## SOURCE PASSAGE:
⁂
PREAMBLE Bewilderments The Hebrew name for the book of Numbers is Sefer Bamidbar, the Book of (lit.) In-the-Wilderness. Although the Israelite wilderness experience begins in Exodus and concludes in Deuteronomy, the book of Numbers claims the interior of this world of wilderness as its peculiar territory. It evokes not only geographical terrain, but also an inner landscape, an “inscape,” as it were—a world of imaginative being.
Between Egypt and the Holy Land, the wilderness intervenes. As the Torah tells the story, this was meant to form a brief episode in the history of the Israelites, a passage between leaving Egypt—
yetziat Mitzraim—and entering the Land. But the brief interlude suddenly and tragically swells to deathly proportions. In one traumatic moment, the divine decree goes forth: this interval will encompass the life and death of a whole generation. Those who left Egypt will sink into the sands of this wilderness. Only their children will see the Land.
What is the nature of this interim space, so terribly extended? The surface of the wilderness proves to hold vertical menace—“Into this wilderness your carcasses shall fall!” the Torah intones repeatedly. This is not simply a walking surface for the traveling people, but a quicksand ready to consume human bodies. The first such bodies figure in the macabre showdown of Korach’s rebellion, where the earth “opens its mouth and swallows” Korach’s followers. They “vanish” from the human landscape, into the netherworld: the hungry maw of the earth has removed them from the surface on which human acts are played out. Nothingness has triumphed over being.
This terrible image haunts the reader, who contemplates the many vanishings of a whole generation. For this is the very nature of the
midbar—of
this great and terrible wilderness. It is an environment that is inimical to human life. Jeremiah describes its singular horror when he reminds the people: “God has led you through the wilderness, through a land of deserts and of pits, through a land of drought and deadly darkness, through a land that no man passed and where no man dwelt” (Jer. 2:6).
This landscape does not yield to human demands: it frustrates the need for food and drink, but also the basic demand for direction, for markings to indicate a human mapping of blank space. No human steps have trod this sand, it stares back at the traveler indifferently—pathless,
bewildering to the human imagination. A kind of horror besets the mind. Already traumatized by their Egyptian past, the Israelites, one by one, must be swallowed into this senseless space.
“A great and terrible wilderness”: the experience of
midbar, extended to the edges of life, suddenly becomes a total experience. These people will never know any other reality. But precisely here lies the central enigma of the narrative. For in its way of telling the story, the Torah creates an illusion of continuity, as though we are throughout reading about the same people who left Egypt. Till the second census in chapter 26, the reader does not clearly understand that thirty-eight years have passed, with their full harvest of death. Only when the text clearly states that in this census there are no survivors from the earlier census at the beginning of the book (26:64), do we realize that, without our noticing, a generation has slipped into the sands. A great interruption has occurred; thirty-eight years have imperceptibly vanished. By chapter 20, in fact, the new generation is already in place. And yet, even then, even after the census and indeed throughout Deuteronomy, it takes an effort to convince ourselves that, in fact, the generations have changed.
⁂
## DATA BLOCK:
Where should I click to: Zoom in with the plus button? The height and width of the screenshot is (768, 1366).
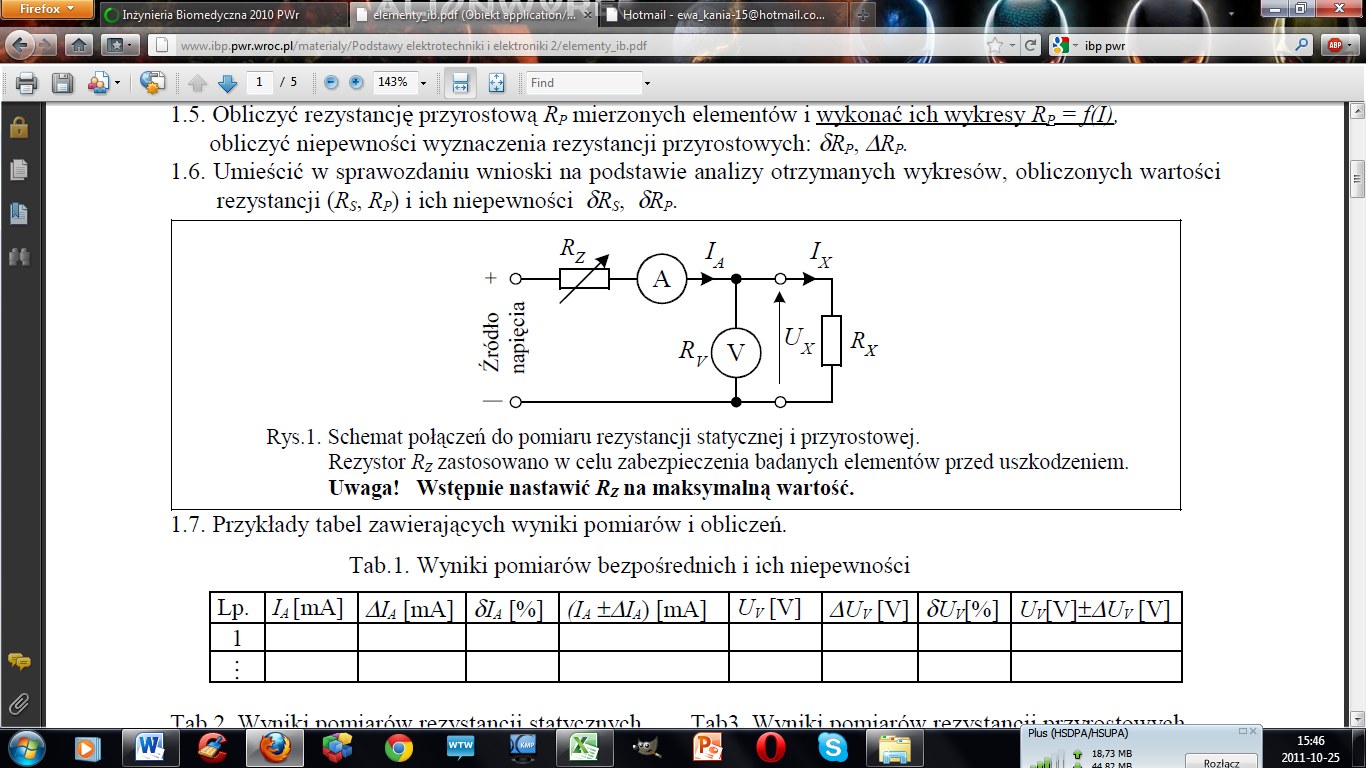(356, 83)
⁂
## REQUEST:
Extract, word for word, everything in the preamble on the book of Numbers from "Between Egypt and" down to "see the Land.".

## EXERCISE SOLUTION:
Between Egypt and the Holy Land, the wilderness intervenes. As the Torah tells the story, this was meant to form a brief episode in the history of the Israelites, a passage between leaving Egypt—
yetziat Mitzraim—and entering the Land. But the brief interlude suddenly and tragically swells to deathly proportions. In one traumatic moment, the divine decree goes forth: this interval will encompass the life and death of a whole generation. Those who left Egypt will sink into the sands of this wilderness. Only their children will see the Land.